I'm going to start early. Some mid-afternoon notes:
* CAMPAIGN CHEATING: I commented here yesterday about Democrat-Gazette reporting on what I believe to be a blatant violation of ethics rules — contributions by Republican senators with hefty campaign surpluses (because they are generally unopposed) to campaigns of Republican candidates in hot races. It's a personal use of campaign cash prohibited by the rules, but Republicans are exploiting a loophole that allows expenditures for certain "ticketed events" if you could show they benefit your campaign. No way they can do that here. The exposure in the daily newspaper has stung Republicans. They've gone to past years and found — as I noted yesterday — that Democrats have also made campaign money contributions in years past, though not this year, to "ticketed events." Attorney General Dustin McDaniel, sitting on a huge treasury as an unopposed candidate in 2010, gave out $26,000 in this dubious fashion. The Republican defense of ethical violations today is, you guessed it: "They did it too." And Bonnie and Clyde robbed banks.

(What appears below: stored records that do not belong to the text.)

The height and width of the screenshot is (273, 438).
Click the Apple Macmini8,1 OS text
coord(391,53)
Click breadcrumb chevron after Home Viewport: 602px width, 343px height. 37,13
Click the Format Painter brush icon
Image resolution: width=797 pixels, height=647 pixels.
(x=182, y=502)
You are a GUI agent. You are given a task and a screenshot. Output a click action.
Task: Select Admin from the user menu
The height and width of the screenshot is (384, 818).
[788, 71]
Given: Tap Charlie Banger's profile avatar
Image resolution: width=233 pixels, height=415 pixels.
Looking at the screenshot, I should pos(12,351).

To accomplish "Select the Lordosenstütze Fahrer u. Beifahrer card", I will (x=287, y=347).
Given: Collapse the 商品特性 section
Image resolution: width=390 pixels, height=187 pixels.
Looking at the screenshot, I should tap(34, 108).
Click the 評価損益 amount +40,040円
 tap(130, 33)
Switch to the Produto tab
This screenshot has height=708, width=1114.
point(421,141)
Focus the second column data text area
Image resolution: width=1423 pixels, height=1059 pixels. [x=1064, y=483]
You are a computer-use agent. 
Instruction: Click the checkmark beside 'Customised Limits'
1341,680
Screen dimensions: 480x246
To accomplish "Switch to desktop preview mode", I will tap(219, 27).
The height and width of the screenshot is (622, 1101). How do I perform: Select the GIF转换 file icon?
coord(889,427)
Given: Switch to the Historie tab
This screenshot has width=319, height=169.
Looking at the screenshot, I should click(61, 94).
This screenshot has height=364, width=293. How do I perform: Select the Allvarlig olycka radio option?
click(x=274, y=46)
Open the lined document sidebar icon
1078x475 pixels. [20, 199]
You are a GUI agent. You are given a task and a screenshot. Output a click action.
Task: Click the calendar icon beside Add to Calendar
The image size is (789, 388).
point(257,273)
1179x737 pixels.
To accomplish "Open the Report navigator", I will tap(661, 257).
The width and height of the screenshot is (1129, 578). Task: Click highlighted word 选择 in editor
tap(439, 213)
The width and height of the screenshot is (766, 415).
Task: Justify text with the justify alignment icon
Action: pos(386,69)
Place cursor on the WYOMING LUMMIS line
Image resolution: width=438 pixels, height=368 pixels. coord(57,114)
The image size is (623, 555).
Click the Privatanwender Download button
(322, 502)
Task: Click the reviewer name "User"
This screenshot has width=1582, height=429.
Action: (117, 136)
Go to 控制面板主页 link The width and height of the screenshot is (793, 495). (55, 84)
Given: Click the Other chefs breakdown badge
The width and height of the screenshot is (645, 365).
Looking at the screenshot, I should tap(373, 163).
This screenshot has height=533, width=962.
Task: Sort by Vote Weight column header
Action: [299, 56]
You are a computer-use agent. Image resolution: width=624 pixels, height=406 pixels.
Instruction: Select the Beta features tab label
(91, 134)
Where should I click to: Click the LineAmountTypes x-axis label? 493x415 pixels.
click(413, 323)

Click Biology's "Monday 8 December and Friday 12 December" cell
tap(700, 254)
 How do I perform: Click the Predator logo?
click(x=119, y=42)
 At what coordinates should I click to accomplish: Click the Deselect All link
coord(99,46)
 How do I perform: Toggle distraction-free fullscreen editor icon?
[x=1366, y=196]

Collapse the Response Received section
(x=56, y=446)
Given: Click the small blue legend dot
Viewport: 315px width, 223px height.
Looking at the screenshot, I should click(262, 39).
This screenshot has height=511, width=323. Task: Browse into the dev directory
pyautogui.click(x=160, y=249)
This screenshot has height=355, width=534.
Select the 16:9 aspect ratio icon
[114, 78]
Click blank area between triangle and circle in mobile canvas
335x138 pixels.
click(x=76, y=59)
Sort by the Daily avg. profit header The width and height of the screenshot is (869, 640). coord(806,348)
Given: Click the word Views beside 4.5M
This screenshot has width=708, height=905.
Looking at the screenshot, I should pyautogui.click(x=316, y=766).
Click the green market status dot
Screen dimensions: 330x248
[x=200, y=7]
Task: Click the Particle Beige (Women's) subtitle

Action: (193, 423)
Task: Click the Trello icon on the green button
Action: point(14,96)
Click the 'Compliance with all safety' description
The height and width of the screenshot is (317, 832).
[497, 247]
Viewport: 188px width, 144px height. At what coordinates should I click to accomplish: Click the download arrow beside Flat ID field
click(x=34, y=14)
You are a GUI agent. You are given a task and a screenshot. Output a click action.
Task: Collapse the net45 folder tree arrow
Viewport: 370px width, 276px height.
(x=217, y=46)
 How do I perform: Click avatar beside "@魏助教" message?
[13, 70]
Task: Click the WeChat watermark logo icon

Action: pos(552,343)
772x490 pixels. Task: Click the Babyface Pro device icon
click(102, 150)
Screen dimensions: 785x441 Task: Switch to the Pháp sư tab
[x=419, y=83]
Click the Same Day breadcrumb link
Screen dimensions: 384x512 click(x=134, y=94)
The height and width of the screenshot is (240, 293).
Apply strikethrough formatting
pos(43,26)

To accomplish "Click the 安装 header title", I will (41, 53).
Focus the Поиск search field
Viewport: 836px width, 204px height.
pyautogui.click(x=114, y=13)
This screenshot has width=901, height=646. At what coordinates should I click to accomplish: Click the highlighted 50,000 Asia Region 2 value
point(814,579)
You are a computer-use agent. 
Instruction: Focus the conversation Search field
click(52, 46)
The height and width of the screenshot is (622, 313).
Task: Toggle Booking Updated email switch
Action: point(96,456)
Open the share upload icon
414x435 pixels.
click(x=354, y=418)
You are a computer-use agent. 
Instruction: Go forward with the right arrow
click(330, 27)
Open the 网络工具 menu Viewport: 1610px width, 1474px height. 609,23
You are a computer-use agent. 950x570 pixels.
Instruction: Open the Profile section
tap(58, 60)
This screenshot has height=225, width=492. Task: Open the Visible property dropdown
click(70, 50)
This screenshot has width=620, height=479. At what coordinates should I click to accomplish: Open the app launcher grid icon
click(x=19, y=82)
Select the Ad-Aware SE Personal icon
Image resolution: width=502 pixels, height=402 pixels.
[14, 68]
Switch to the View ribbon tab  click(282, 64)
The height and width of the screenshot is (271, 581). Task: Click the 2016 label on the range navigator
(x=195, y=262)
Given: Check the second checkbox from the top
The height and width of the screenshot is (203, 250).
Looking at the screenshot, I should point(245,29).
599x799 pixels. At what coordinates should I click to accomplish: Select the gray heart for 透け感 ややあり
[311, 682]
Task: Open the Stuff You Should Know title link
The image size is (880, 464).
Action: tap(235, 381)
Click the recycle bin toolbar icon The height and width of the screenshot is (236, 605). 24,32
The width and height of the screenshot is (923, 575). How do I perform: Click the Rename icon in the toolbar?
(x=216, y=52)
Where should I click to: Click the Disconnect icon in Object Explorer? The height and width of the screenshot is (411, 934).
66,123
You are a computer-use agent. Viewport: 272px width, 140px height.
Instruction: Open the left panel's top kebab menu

The GOP spin is a little aggravating because Republicans are distorting the rules even as they claim to be on the cusp of a new, cleaner day in Arkansas politics. Can I try, again, to be clear? This practice of diverting campaign cash to other campaigners, by both Republicans this year and Democratic candidates in past years, is wrong. I think the rules already prohibit it. If they don't, they should, along with all corporate contributions. Here's one small difference: I don't hear any New Order Republican candidates calling for an ethics law cleanup. A few Democrats have been willing to do so. But Republican Duncan Baird IS on board with Regnat Populus' initiated act, along with former candidates Jim Keet and Doyle Webb, so that's something.
* SCHOOL CHOICE LAWSUIT: Camden Fairview and El Dorado, school districts that intervened in the federal lawsuit that struck down the state's school choice law because race could be used to prohibit a transfer, have asked federal Judge Robert Dawson to delay implementation of the ruling until the legislature has a chance to modify the law. But they said they didn't intend to appeal the finding. Magnet Cove, the majority white district to which parents of white Malvern students hoped to transfer their children, has joined the motion for a temporary stay.
* PETITION FUNNY BUSINESS: The Arkansas State Chamber of Commerce/gas industry campaign against a proposal to raise the severance tax yesterday distributed a video it made of an alleged petition canvasser claiming the severance tax proposal would raise gas prices. Sheffield Nelson, who's leading the petition effort, said he'd talked with the contractor hiring and training canvassers and she said, unequivocally, "It's not one of ours." She said the man in the video had come into her office, asked strange questions, didn't participate in a training class but took some petitions and left. "We believe it's a plant," Nelson said. The anti-severance tax meanwhile has released another shaky undercover video of another purported canvasser being led to say things about the petition. Lucas Hargraves, working for the Chamber anti-tax campaign, said: "What was recorded on this video was not planted, and, unfortunately, it is not an isolated incident. There have been many reports of canvassers telling people the proposal will “lower the gas tax.”"
* BODY IDENTIFIED AS MISSING TRAIN PASSENGER: Fox 16's David Goins says a body found near tracks in Clay County has been identified Andrew Haukereid, 79, who was reported missing from an Amtrak train last month.
* GO HOGS GO: Saw a Twitter today from Luke Russert, TV newsman and son of the late Tim Russert:
#Arkansas tour group doing the pig souie thing on Capitol steps now. Auburn tourists made snarky comments. Ahhh #SEC in #DC
Yes, he wrote souie. Lots of time spent in France, I guess.
* GO FROGS GO: Horseplayers beware. There's a new illegal potion making the the rounds to enhance thoroughbred performance, found in three neighboring states but not Arkansas — frog juice.
* PULASKI TEACHER CONTRACTS: As expected, a hearing panel ratified cuts in teacher contracts in the Pulaski County School District recommended by state Education Director Tom Kimbrell. The district is in receivership and Kimbrell acts as the School Board. Fox 16 reports.